- _WHAT YOU SHOULD DO_
Count the lines in the items below that contain the string "Enable", matching case exactly, and reply with that number only.

────

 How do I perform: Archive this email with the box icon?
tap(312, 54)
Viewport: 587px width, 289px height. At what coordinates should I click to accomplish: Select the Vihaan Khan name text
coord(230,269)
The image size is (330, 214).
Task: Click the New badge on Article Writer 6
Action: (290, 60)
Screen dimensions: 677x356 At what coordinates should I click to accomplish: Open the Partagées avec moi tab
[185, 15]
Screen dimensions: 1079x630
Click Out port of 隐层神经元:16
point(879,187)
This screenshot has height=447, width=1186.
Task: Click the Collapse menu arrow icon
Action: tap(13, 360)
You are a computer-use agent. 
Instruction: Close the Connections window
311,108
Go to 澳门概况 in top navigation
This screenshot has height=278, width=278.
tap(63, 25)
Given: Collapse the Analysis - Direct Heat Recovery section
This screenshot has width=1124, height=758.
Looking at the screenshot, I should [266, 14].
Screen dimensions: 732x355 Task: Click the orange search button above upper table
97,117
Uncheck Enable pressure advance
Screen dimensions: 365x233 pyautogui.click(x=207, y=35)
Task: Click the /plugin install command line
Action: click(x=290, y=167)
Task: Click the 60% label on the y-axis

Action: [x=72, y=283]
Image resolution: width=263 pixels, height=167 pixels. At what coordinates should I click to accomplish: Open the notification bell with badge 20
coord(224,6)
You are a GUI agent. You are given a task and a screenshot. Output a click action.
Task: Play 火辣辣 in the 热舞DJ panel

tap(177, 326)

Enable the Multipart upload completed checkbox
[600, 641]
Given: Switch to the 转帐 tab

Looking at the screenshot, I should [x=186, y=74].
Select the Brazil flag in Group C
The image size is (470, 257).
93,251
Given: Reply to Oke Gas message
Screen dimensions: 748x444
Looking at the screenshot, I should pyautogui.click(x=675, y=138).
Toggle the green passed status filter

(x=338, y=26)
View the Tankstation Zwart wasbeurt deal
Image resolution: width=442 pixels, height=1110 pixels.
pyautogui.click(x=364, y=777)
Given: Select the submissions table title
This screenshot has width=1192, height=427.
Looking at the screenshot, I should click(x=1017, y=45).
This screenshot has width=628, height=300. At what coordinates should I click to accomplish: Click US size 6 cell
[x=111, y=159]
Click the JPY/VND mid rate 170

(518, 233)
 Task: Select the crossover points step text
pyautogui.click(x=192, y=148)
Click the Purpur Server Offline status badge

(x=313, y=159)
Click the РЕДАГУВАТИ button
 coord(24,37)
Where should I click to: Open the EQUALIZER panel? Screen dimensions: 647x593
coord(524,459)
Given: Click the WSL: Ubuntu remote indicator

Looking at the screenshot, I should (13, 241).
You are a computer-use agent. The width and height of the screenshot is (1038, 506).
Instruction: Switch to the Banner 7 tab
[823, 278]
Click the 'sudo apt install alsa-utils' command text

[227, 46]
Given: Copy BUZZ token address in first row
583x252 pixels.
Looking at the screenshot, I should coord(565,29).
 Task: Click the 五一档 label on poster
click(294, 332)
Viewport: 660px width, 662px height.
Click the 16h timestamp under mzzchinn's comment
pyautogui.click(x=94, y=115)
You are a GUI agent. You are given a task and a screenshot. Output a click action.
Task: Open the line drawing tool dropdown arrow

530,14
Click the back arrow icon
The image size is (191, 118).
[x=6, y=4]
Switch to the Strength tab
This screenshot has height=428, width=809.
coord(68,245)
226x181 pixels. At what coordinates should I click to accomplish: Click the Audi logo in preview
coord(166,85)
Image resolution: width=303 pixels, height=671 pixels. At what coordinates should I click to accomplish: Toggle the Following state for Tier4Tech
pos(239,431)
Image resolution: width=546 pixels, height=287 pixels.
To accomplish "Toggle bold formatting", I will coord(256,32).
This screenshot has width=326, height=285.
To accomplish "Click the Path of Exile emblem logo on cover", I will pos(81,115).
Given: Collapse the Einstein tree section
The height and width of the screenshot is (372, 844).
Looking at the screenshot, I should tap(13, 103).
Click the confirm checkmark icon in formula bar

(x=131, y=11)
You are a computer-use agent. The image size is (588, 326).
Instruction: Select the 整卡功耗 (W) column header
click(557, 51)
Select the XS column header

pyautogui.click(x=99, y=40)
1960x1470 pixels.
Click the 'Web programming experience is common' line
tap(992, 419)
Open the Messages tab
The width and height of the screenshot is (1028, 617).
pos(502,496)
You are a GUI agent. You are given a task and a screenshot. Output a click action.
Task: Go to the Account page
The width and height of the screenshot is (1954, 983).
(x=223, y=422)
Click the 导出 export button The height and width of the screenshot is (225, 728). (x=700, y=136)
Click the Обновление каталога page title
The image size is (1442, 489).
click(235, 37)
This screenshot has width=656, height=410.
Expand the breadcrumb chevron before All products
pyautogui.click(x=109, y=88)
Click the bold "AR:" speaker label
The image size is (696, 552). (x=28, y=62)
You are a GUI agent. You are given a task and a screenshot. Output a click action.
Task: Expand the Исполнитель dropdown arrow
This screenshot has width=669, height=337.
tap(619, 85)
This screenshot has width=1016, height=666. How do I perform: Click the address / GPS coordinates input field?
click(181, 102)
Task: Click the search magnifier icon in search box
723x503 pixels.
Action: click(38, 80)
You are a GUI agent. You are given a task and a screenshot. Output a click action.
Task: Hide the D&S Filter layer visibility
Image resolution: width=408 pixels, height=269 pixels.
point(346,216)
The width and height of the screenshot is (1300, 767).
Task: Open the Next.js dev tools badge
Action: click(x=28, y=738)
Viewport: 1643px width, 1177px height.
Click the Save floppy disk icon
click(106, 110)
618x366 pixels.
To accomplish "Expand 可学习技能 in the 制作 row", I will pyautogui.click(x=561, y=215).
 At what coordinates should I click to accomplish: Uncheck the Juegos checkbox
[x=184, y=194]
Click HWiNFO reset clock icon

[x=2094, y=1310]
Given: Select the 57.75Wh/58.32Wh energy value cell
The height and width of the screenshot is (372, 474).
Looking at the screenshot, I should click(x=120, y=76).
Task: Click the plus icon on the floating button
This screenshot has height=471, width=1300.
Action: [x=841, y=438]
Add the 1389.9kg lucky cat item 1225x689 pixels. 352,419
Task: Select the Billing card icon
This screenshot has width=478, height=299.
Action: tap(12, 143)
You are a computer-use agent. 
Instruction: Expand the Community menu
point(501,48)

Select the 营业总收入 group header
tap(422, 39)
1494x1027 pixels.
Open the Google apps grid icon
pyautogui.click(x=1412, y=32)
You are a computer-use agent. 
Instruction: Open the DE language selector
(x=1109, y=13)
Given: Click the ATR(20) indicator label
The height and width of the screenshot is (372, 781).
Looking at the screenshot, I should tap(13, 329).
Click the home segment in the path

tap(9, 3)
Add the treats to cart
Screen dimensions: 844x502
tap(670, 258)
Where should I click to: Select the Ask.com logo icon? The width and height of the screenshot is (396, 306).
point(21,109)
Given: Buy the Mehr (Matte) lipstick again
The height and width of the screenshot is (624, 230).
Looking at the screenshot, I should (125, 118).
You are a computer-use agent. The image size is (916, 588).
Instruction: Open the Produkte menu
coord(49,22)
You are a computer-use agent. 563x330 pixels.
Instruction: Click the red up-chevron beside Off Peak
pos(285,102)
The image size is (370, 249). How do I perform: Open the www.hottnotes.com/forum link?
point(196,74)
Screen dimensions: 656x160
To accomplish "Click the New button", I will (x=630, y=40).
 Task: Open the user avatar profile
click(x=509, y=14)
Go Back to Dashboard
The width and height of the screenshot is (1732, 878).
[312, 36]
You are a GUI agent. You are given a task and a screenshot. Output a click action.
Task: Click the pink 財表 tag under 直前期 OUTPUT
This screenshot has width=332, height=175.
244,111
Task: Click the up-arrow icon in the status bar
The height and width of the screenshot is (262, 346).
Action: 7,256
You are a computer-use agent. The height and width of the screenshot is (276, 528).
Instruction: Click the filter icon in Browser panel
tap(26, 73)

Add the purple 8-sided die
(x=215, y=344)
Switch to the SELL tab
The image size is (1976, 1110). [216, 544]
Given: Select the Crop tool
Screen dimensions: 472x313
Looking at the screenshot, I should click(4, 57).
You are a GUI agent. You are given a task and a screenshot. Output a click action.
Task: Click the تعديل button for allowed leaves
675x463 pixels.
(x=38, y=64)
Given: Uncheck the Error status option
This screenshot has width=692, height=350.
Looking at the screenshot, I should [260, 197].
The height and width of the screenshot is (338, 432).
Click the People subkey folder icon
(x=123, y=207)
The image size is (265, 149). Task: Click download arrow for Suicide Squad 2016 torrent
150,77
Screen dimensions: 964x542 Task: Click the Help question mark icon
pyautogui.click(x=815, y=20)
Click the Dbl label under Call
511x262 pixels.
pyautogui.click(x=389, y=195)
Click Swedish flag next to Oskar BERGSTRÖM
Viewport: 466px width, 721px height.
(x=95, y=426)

────

- _RESPONSE BELOW_
2